全国等级考试资料网 2019-04-09 13:32:41 63

  The common view in social science of love relationships is not that opposites attract but that like attracts like. People fall in Jove with others who share their interests and whose personalities are similar. Hill, Rubin, and Peplau(1976) found only slight support for this view. On a great many characteristics, couples were not alike. On others, couples were only somewhat alike. Couples did tend to be about the same age, to be equally good looking, to have similar IQ scores, to be of the same religion, and to want the same number of children. But on each of these things, quite a few couples differed from one another. In fact, on only one question did most agree: on whether they were "in love".
  The early interviews failed to find that being alike was very important in bringing couples together. The follow-up interviews found that similarities were much more important in keeping couples together. Those who were together after two years were much more closely matched than couples who broke up, especially in terms of age, IQ, college plans, and looks. Thus, couples were much more likely to break up if one person was a lot smarter, better looking, or older.  It is easy to imagine why these differences would matter.  If one person is much smarter or more mature than the other, this could cause conflicts. If one person is much better looking, he or she will have more chances for other relationships.
  Yet other things that would seem as important turned out not to matter. Those who stayed together differed not at all from those who broke up in how alike they were on religion, sex role ideas, beliefs about sex, idealism, or the number of children they wanted.
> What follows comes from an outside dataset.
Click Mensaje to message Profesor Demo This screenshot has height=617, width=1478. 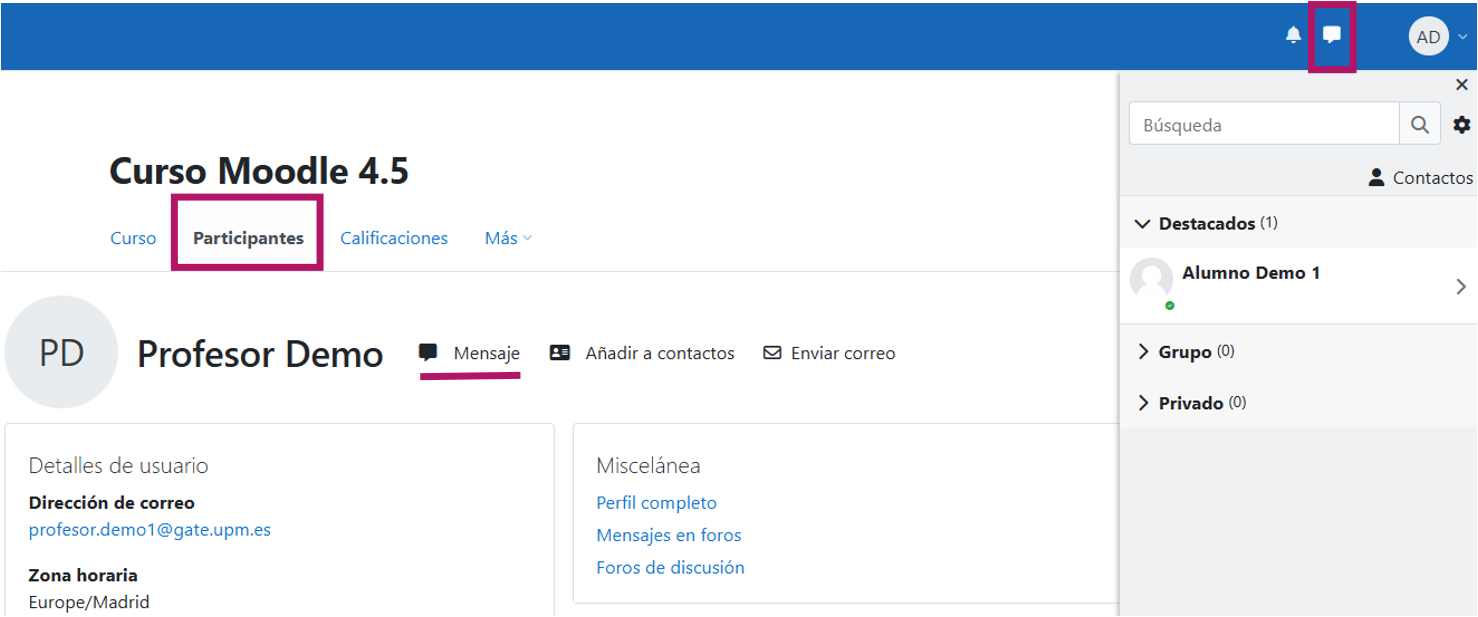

Surely, one might suppose that marked difference in sex role attitudes could cause friction or that religious differences might lead to breakups.  But there was no evidence of this.
  In fact, conflict was not one of the main reasons people gave for breaking up. Most said they broke up because they got bored with the other person. Often this caused one of the pair to become interested in someone else, thus prompting the split. Perhaps surprisingly, the woman got involved with someone else far more often than the man. Also, women were much more likely to suggest a breakup than men, regardless of the grounds. However, people were more likely to remain friends after the breakup if the man asked for the split. This suggests that the man is more sensitive to rejection.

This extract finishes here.